Energy storage could replace as much as 500 MW of peaking capacity in New York, according to a new report from the state’s Department of Public Service (DPS).
The report, issued July 1, conducted a unit-by-unit analysis of the operational and emissions data of about 4,500 MW of peaking power plants across the state, but “almost entirely” concentrated in New York City, Long Island and in the Lower Hudson Valley. The analysis used data from 2013 because it was the peak demand year for the New York Independent System Operator.
The study found that at least 275 MW, or about 6%, of the state’s peaking fleet are candidates for replacement with 6-hour storage facilities sized to the 2013 peak output. If the storage duration is stretched to eight hours, about 500 MW of peakers would be candidates for replacement.
If the capacity of the energy storage facilities is oversized, the numbers are even larger. Sizing storage facilities at 125% of peak output, for instance, would result in 224 MW of replacement candidates at the 4-hour duration level, the report found. For 6-hour and 8-hour duration energy storage facilities, the replacement potential rises to 467 MW and 1,607 MW, respectively. The report’s authors added, however, that oversizing an energy storage facility presents tradeoffs between costs and duration.
The authors also noted that the study did not look at charging constraints associated with multiple concurrent peaking plant replacements and warned that it might not be possible to realize all the energy storage potential identified in the study because of potential charging capacity constraints.
The study, The Potential for Energy Storage to Repower or Replace Peaking Units in New York State, examined two potentials “paths” for replacing or repowering peaking plants.
The first analyzed the unit-by-unit data to determine the potential to replace or repower peakers with energy storage or energy storage paired with solar power. The second examined the ability of energy storage or energy storage paired with solar power to bring peaking plants potentially affected by the state’s proposed regulations concerning Ozone Season Nitrogen Oxide (NOx) Emission Limits for Simple Cycle and Regenerative Combustion Turbines into compliance.

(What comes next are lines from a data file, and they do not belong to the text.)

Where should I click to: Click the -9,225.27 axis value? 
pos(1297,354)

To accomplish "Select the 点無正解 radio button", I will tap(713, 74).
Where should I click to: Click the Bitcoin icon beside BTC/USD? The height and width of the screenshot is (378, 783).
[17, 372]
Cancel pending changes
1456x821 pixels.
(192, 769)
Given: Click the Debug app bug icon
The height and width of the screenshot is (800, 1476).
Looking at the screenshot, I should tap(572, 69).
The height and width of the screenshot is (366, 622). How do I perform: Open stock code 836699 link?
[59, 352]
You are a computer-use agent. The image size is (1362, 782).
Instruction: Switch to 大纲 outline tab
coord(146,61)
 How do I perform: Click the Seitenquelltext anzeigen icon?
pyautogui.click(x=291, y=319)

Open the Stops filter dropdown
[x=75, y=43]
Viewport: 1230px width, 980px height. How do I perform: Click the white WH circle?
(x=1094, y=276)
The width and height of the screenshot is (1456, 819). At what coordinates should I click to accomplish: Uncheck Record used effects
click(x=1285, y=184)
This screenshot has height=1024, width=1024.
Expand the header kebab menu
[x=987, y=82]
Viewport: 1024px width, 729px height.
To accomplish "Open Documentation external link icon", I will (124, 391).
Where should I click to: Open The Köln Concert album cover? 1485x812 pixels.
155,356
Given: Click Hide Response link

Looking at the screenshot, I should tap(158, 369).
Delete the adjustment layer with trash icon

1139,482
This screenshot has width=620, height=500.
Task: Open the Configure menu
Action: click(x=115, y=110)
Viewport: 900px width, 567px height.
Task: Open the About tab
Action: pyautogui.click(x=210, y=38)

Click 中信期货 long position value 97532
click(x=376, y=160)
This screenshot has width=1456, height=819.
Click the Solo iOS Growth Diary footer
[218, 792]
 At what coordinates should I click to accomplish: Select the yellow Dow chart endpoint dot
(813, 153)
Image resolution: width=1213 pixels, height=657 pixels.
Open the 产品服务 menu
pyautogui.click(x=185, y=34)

There is about 4,500 MW of capacity in New York that are potentially subject to the NOx rule, although certain units installed after 1990 may not be impacted as they already have emission controls.
On the second path analysis, the report found that 864 MW of capacity could be hybridized with 4-hour energy storage to meet the pending NOx rules, while 1,125 MW and 1,407 MW could be hybridized using 6-hour and 8-hour storage facilities, respectively. If energy storage is paired with solar power, the capacity with the potential for hybridization increases to 1,550 MW for 4-hour storage, 1,804 MW for 6-hour storage, and 2,352 MW for 8-hour storage.
The study was conducted as a result of a recommendation of the Energy Storage Deployment Order issued by the Public Service Commission in December 2018 that established a goal to have 1,500 MW of energy storage in place by 2025 and 3,000 MW of storage in place by 2030.
The DPS study also says that a “more detailed and thorough benefit‐cost analysis would need to be performed to understand the true economic viability of the replacement and/or hybridization options presented in this analysis.”
But overall, the study says, the findings suggest there is an opportunity to consider replacing or hybridizing “a substantial portion of the peaking units” subject to the proposed NOx rule with a fleet of storage resources paired with solar power.
NREL study focused on replacement of peakers with storage
A study released by the National Renewable Energy Laboratory in June found that a “substantial portion” of peaking capacity in the United States could be replaced by energy storage facilities.
The capacity of the national peaking power fleet is about 261 GW and about 150 GW of that capacity is likely to retire over the next 20 years, NREL estimated. That could lead to the potential for about 28 GW of 4-hour battery storage that could serve as peaking capacity, NREL said.